A contract on supplying electricity to Crimea is absurd but the Ukrainian government seems to be doing everything to please the occupants, including signing illegitimate documents on unfavorable conditions and making decisions damaging the national interests.

There are several things about this contract that make it quite ‘interesting’. For example, if Russia is late paying for supplied electricity, the late payment penalty of as little as 0,1% of the full amount due will be accrued for each day that payment is delayed. However, Ukraine is to pay a penalty of 20% if it stops supplying electricity. That is the reason why the damaged transmission towers on the administrative border with Crimea got fixed so quickly.

“Under normal circumstances, repairs like these may take several months but this time Minister Demchishin personally saw to it that the transmission towers were fixed in a matter of hours in order to ensure uninterrupted power supply to Crimea. What’s the hurry anyway? Why are they more interested in solving the occupants’ problems, and less in their own citizens’ problems?” Jemilev asks.
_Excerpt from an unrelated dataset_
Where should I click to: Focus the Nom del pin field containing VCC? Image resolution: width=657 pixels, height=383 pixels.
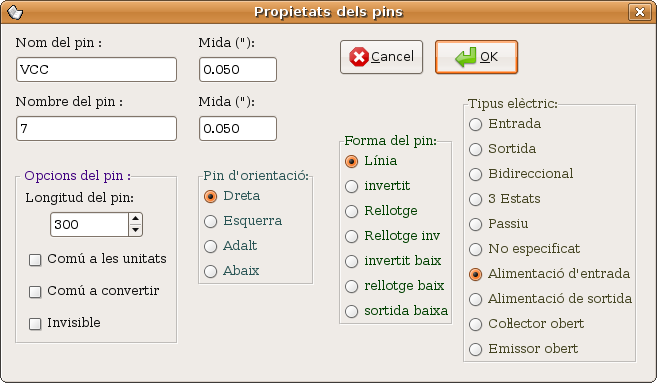(x=96, y=70)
According to Jemilev, the Ukrainian government could not have picked a more absurd reason for continuing electricity supplies to Crimea than being concerned for the Ukrainians living there. Jemilev claims that the Crimean Tatars living in occupied Crimea welcome the cutting of electricity supplies and even insist on power supplies being cut.
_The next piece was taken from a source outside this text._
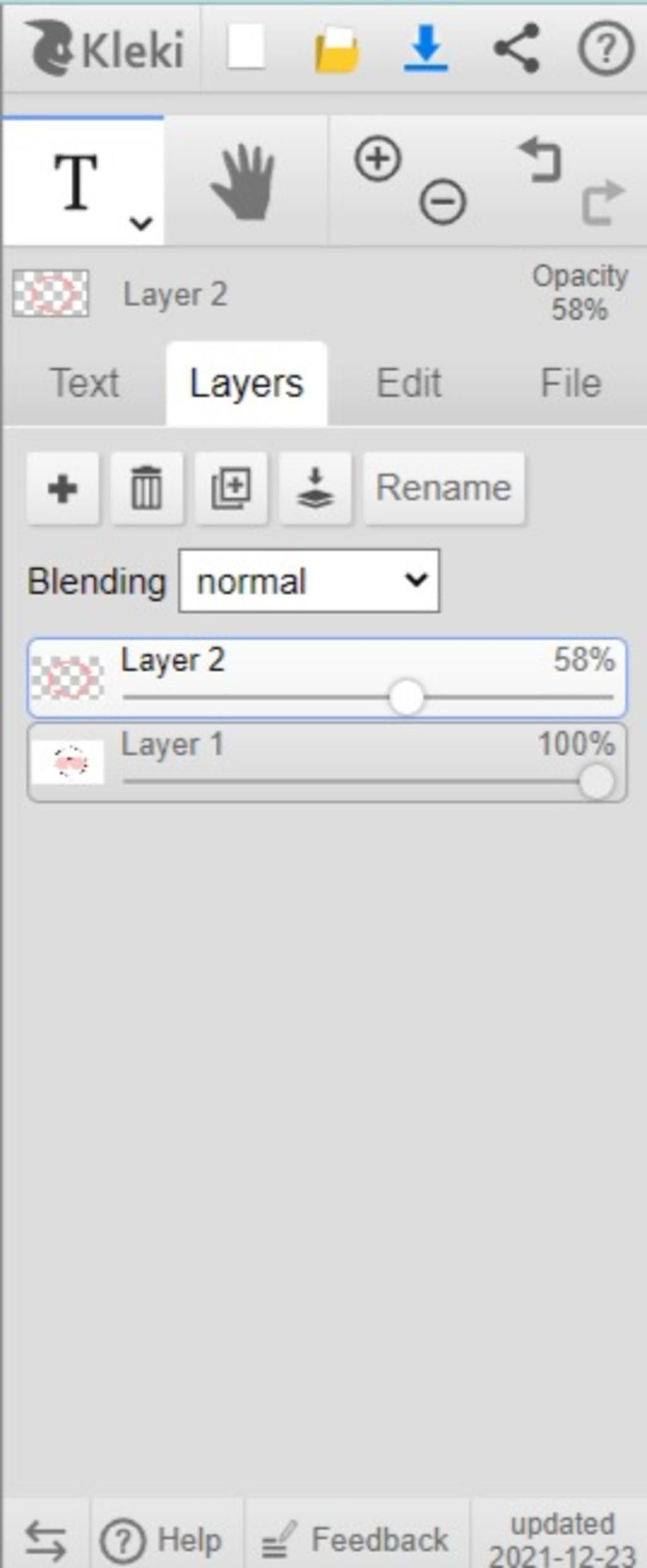
Task: Open an image via the folder icon
Action: (337, 49)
“The bulk of the electricity from Russia, more than a third, to be precise, is supplied to the Lugansk and Donetsk regions occupied by separatists. And that means that we are the ones who are paying their electricity and heating bills. If we stop supplying electricity [to Crimea – QHA], they can do too, including to the separatists they back,” Jemilev said.

What’s more, Ukraine purchases electricity from Russia at far higher prices than it sells it to Crimea. Mustafa Jemilev alleged that some members of the Ukrainian government are pursuing their economic interests and thus putting Crimean Tatars in a position when they have to ‘wage war on two fronts’. The Ukrainian government has to take a political decision to cut electricity supplies but it has not done so yet.
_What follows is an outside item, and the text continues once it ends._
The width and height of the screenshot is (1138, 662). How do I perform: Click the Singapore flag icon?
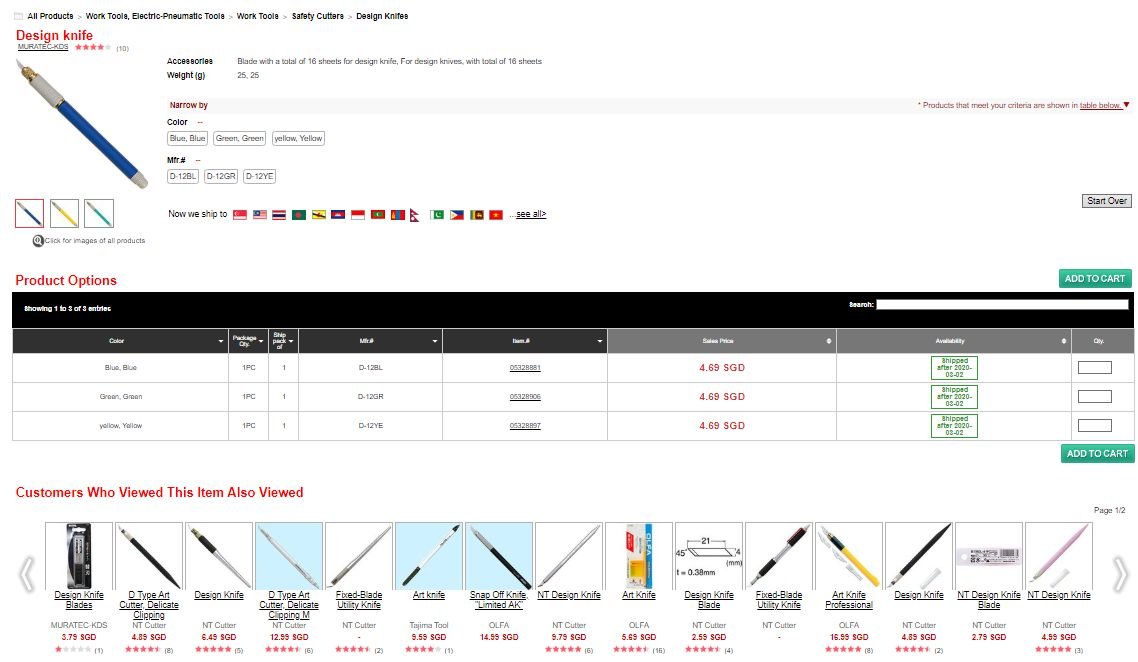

“We can, of course, cut electricity supplies at any time, and even tomorrow, but we want the government to do that. We are now trying to explain how essential it is for the government to act responsibly in order to ensure sovereignty and territorial integrity of the country,” said Jemilev.

According to Jemilev, Ukraine should put an end to its current relations with Russia, while the Ukrainian President should make up his mind about which political vector to choose. He should also realize that one cannot do business with a country that takes away territories and terrorizes people of a neighboring state.